* [PROBLEM TO SOLVE]: Which of the lines below include "beside"? Each one should be copied out.

* [MATERIAL FOR THIS TASK]:
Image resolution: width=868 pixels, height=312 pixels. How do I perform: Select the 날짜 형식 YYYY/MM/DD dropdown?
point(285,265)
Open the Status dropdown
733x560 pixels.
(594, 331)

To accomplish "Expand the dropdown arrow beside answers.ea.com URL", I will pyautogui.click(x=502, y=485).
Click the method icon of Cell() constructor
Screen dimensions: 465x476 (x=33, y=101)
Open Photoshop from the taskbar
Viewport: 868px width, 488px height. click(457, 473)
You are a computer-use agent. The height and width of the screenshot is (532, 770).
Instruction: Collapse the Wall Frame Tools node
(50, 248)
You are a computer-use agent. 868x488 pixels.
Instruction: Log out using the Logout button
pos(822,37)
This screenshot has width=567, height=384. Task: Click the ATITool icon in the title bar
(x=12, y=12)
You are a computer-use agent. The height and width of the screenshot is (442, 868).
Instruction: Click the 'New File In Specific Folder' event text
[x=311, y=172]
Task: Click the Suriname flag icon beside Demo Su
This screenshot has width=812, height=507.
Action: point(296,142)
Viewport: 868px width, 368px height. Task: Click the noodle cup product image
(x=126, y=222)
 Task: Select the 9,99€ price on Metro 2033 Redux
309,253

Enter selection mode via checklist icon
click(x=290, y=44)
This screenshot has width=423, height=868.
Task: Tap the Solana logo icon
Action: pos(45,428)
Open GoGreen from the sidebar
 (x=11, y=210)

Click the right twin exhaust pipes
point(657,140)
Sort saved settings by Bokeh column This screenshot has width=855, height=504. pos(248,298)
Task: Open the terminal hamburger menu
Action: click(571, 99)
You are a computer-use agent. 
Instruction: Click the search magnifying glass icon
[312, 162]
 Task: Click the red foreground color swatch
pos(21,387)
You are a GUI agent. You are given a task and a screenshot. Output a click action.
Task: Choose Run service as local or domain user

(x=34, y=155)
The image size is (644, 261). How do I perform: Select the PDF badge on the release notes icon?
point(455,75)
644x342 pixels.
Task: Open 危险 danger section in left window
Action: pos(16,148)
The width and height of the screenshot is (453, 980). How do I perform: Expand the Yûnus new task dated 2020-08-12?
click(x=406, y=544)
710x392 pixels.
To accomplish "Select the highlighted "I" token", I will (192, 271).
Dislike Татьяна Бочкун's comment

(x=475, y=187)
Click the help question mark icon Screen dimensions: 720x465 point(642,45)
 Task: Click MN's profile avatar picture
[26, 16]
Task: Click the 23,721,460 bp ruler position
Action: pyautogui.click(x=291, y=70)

* [ANSWER BELOW]:
To accomplish "Expand the dropdown arrow beside answers.ea.com URL", I will pyautogui.click(x=502, y=485).
Task: Click the Suriname flag icon beside Demo Su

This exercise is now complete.